Sikorsky’s arch-rival is Bell, which made the OH-58 Kiowa scout that FARA is meant to replace. Both companies are under Army contracts to produce FARA prototypes and fly them by 2023. Sikorsky’s will be the Raider-X, a larger and upgraded version of their S-97; both belong to the X-2 family of so-called compound helicopters, which use twin main rotors and a pusher propeller to achieve speed and range unreachable with conventional single-main-rotor designs. Bell’s offering is the Bell 360 Invictus, a single-main rotor helicopter that uses streamlining and small wings to reach the Army’s desired speeds.

But the Bell 360 is an all-new design that doesn’t physically exist yet: There’s no proto-prototype actually flying, the way Sikorsky has the S-97. Not only does Raider give Sikorsky a physical product to show off, it also gives them real-life flight test data to inform their upgraded Raider-X design. Those two advantages appear to give Sikorsky a leg up in the FARA competition, although they’re by no means decisive.

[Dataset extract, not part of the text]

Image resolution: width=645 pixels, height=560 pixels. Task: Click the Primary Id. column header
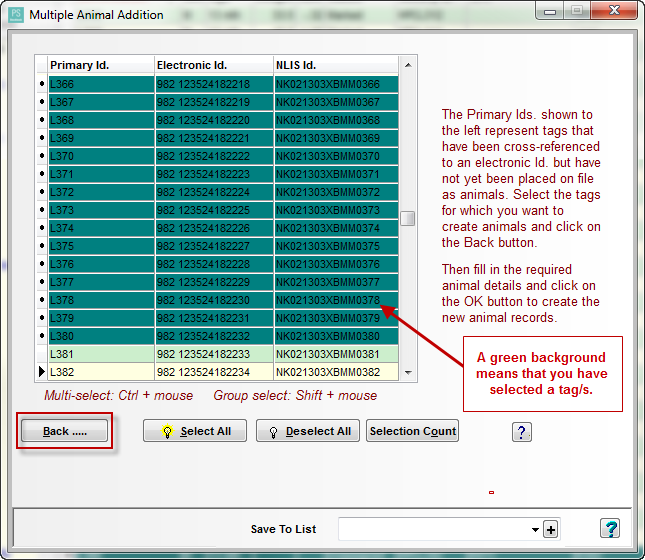[100, 65]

screenshot of Breaking Defense video

Sikorsky-Boeing SB>1 Defiant compound helicopter (left) and Bell Textron V-280 Valor tiltrotor (right)

On the flip side, while Sikorsky has the edge for the scout aircraft, Bell is arguably leading for the Future Vertical Lift transport, the Future Long-Range Assault Aircraft meant to replace the Reagan-era UH-60 Black Hawk. True, in contrast to the situation with FARA, both companies have proto-prototypes of FLRAA flying: the Bell V-280 Valor, a tiltrotor descended from the famous V-22 Osprey, and the Sikorsky-Boeing SB>1 Defiant, another X2-style compound helicopter like Raider. But Bell’s V-280 has been flying for a year longer, accumulating a lot more real-world data. (Both companies have done thousands of hours of ground tests, component tests, and simulations).

The Army has said that Defiant is catching up, however, and the Sikorsky-Boeing team unveiled their upgraded Defiant-X design in January.

It sounds like Sikorsky hopes to bring Defiant to Redstone sometime as well. ““This is the first of what we believe will be many times our X2 Future Vertical Lift aircraft will fly at Redstone,” Sikorsky President Paul Lemmo said in a statement.

This week’s flight demonstrations occurred on April 13 and 15.

 

Update: The original version of this article omitted mention of PEO-Aviation, which is also based in Huntsville.